The reply should hold every record, copied exactly.

━━━━━ Input data

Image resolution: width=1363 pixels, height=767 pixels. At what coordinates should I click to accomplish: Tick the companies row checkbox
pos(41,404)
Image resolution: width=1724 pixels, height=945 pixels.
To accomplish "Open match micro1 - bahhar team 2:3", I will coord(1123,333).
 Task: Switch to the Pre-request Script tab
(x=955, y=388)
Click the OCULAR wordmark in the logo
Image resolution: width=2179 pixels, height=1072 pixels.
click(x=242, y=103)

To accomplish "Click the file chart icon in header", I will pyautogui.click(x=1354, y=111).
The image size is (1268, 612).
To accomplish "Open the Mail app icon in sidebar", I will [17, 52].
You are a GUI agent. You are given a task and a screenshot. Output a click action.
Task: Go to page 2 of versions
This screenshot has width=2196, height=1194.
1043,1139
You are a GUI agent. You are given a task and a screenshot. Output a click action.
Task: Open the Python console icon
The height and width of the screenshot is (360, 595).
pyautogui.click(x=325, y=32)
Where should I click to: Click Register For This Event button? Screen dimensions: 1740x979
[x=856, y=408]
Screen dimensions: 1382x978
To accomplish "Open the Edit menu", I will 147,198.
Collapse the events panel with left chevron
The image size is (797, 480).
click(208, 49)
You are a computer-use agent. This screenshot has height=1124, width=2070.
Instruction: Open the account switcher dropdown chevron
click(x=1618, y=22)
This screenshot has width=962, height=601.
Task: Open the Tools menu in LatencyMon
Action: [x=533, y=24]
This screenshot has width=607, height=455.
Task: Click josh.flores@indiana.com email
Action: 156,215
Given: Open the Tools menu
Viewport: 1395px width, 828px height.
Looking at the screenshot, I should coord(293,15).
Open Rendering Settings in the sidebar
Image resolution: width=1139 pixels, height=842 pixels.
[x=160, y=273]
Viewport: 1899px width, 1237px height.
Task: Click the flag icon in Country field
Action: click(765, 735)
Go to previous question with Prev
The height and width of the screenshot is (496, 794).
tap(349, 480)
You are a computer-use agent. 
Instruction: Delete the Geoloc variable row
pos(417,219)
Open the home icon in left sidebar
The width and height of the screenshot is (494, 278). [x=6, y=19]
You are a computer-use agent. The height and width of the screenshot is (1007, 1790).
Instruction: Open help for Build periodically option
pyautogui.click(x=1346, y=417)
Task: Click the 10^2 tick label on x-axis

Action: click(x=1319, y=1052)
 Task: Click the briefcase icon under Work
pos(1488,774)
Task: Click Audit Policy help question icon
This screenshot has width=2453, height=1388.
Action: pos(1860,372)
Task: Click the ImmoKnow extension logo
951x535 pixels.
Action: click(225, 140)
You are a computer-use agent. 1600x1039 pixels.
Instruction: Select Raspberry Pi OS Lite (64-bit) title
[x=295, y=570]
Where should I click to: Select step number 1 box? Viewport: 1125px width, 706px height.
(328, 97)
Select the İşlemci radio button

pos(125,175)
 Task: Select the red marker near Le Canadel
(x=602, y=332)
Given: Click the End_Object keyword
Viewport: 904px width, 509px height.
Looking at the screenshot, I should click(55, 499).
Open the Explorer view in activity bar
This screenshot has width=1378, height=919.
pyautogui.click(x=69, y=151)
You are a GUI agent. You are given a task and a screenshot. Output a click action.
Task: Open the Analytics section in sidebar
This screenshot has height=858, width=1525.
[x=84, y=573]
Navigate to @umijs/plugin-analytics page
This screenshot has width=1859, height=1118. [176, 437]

━━━━━━━━━━

(Answer below)
Image resolution: width=1363 pixels, height=767 pixels. At what coordinates should I click to accomplish: Tick the companies row checkbox
pos(41,404)
Image resolution: width=1724 pixels, height=945 pixels.
To accomplish "Open match micro1 - bahhar team 2:3", I will coord(1123,333).
 Task: Switch to the Pre-request Script tab
(x=955, y=388)
Click the OCULAR wordmark in the logo
Image resolution: width=2179 pixels, height=1072 pixels.
click(x=242, y=103)

To accomplish "Click the file chart icon in header", I will pyautogui.click(x=1354, y=111).
The image size is (1268, 612).
To accomplish "Open the Mail app icon in sidebar", I will [17, 52].
You are a GUI agent. You are given a task and a screenshot. Output a click action.
Task: Go to page 2 of versions
This screenshot has width=2196, height=1194.
1043,1139
You are a GUI agent. You are given a task and a screenshot. Output a click action.
Task: Open the Python console icon
The height and width of the screenshot is (360, 595).
pyautogui.click(x=325, y=32)
Where should I click to: Click Register For This Event button? Screen dimensions: 1740x979
[x=856, y=408]
Screen dimensions: 1382x978
To accomplish "Open the Edit menu", I will 147,198.
Collapse the events panel with left chevron
The image size is (797, 480).
click(208, 49)
You are a computer-use agent. This screenshot has height=1124, width=2070.
Instruction: Open the account switcher dropdown chevron
click(x=1618, y=22)
This screenshot has width=962, height=601.
Task: Open the Tools menu in LatencyMon
Action: [x=533, y=24]
This screenshot has width=607, height=455.
Task: Click josh.flores@indiana.com email
Action: 156,215
Given: Open the Tools menu
Viewport: 1395px width, 828px height.
Looking at the screenshot, I should coord(293,15).
Open Rendering Settings in the sidebar
Image resolution: width=1139 pixels, height=842 pixels.
[x=160, y=273]
Viewport: 1899px width, 1237px height.
Task: Click the flag icon in Country field
Action: click(765, 735)
Go to previous question with Prev
The height and width of the screenshot is (496, 794).
tap(349, 480)
You are a computer-use agent. 
Instruction: Delete the Geoloc variable row
pos(417,219)
Open the home icon in left sidebar
The width and height of the screenshot is (494, 278). [x=6, y=19]
You are a computer-use agent. The height and width of the screenshot is (1007, 1790).
Instruction: Open help for Build periodically option
pyautogui.click(x=1346, y=417)
Task: Click the 10^2 tick label on x-axis

Action: click(x=1319, y=1052)
 Task: Click the briefcase icon under Work
pos(1488,774)
Task: Click Audit Policy help question icon
This screenshot has width=2453, height=1388.
Action: pos(1860,372)
Task: Click the ImmoKnow extension logo
951x535 pixels.
Action: click(225, 140)
You are a computer-use agent. 1600x1039 pixels.
Instruction: Select Raspberry Pi OS Lite (64-bit) title
[x=295, y=570]
Where should I click to: Select step number 1 box? Viewport: 1125px width, 706px height.
(328, 97)
Select the İşlemci radio button

pos(125,175)
 Task: Select the red marker near Le Canadel
(x=602, y=332)
Given: Click the End_Object keyword
Viewport: 904px width, 509px height.
Looking at the screenshot, I should click(55, 499).
Open the Explorer view in activity bar
This screenshot has width=1378, height=919.
pyautogui.click(x=69, y=151)
You are a GUI agent. You are given a task and a screenshot. Output a click action.
Task: Open the Analytics section in sidebar
This screenshot has height=858, width=1525.
[x=84, y=573]
Navigate to @umijs/plugin-analytics page
This screenshot has width=1859, height=1118. [176, 437]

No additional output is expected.